[Target position entries]
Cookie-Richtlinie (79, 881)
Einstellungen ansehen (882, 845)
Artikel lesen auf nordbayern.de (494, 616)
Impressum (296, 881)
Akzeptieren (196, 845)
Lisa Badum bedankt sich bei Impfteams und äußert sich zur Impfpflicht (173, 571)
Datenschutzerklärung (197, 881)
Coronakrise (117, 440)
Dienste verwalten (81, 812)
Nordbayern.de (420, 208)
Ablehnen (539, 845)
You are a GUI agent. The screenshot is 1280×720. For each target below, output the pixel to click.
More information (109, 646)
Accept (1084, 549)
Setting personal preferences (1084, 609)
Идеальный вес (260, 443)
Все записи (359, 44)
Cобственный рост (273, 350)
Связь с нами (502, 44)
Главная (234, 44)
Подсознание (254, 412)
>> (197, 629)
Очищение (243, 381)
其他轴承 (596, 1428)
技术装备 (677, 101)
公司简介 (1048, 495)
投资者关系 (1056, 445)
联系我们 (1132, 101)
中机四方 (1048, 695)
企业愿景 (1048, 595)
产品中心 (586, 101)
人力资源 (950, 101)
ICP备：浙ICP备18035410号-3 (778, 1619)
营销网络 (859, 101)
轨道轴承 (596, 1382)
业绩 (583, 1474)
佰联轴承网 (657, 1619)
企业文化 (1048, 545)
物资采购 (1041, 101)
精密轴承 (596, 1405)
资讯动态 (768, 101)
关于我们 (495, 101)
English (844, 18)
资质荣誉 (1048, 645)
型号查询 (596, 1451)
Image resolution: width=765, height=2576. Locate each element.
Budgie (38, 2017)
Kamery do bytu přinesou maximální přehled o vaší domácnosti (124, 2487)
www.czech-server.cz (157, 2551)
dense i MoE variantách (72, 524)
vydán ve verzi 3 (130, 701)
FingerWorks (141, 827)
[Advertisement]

Your goal → Write out every entry again, substituting "Imprint" for "Impressum" and leaving the rest unchanged.

Solution to the exercise →
Cookie-Richtlinie (79, 881)
Einstellungen ansehen (882, 845)
Artikel lesen auf nordbayern.de (494, 616)
Imprint (296, 881)
Akzeptieren (196, 845)
Lisa Badum bedankt sich bei Impfteams und äußert sich zur Impfpflicht (173, 571)
Datenschutzerklärung (197, 881)
Coronakrise (117, 440)
Dienste verwalten (81, 812)
Nordbayern.de (420, 208)
Ablehnen (539, 845)
You are a GUI agent. The screenshot is 1280×720. For each target below, output the pixel to click.
More information (109, 646)
Accept (1084, 549)
Setting personal preferences (1084, 609)
Идеальный вес (260, 443)
Все записи (359, 44)
Cобственный рост (273, 350)
Связь с нами (502, 44)
Главная (234, 44)
Подсознание (254, 412)
>> (197, 629)
Очищение (243, 381)
其他轴承 (596, 1428)
技术装备 (677, 101)
公司简介 (1048, 495)
投资者关系 (1056, 445)
联系我们 (1132, 101)
中机四方 (1048, 695)
企业愿景 (1048, 595)
产品中心 (586, 101)
人力资源 (950, 101)
ICP备：浙ICP备18035410号-3 (778, 1619)
营销网络 (859, 101)
轨道轴承 (596, 1382)
业绩 (583, 1474)
佰联轴承网 (657, 1619)
企业文化 (1048, 545)
物资采购 (1041, 101)
精密轴承 (596, 1405)
资讯动态 (768, 101)
关于我们 (495, 101)
English (844, 18)
资质荣誉 (1048, 645)
型号查询 (596, 1451)
Image resolution: width=765, height=2576. Locate each element.
Budgie (38, 2017)
Kamery do bytu přinesou maximální přehled o vaší domácnosti (124, 2487)
www.czech-server.cz (157, 2551)
dense i MoE variantách (72, 524)
vydán ve verzi 3 (130, 701)
FingerWorks (141, 827)
[Advertisement]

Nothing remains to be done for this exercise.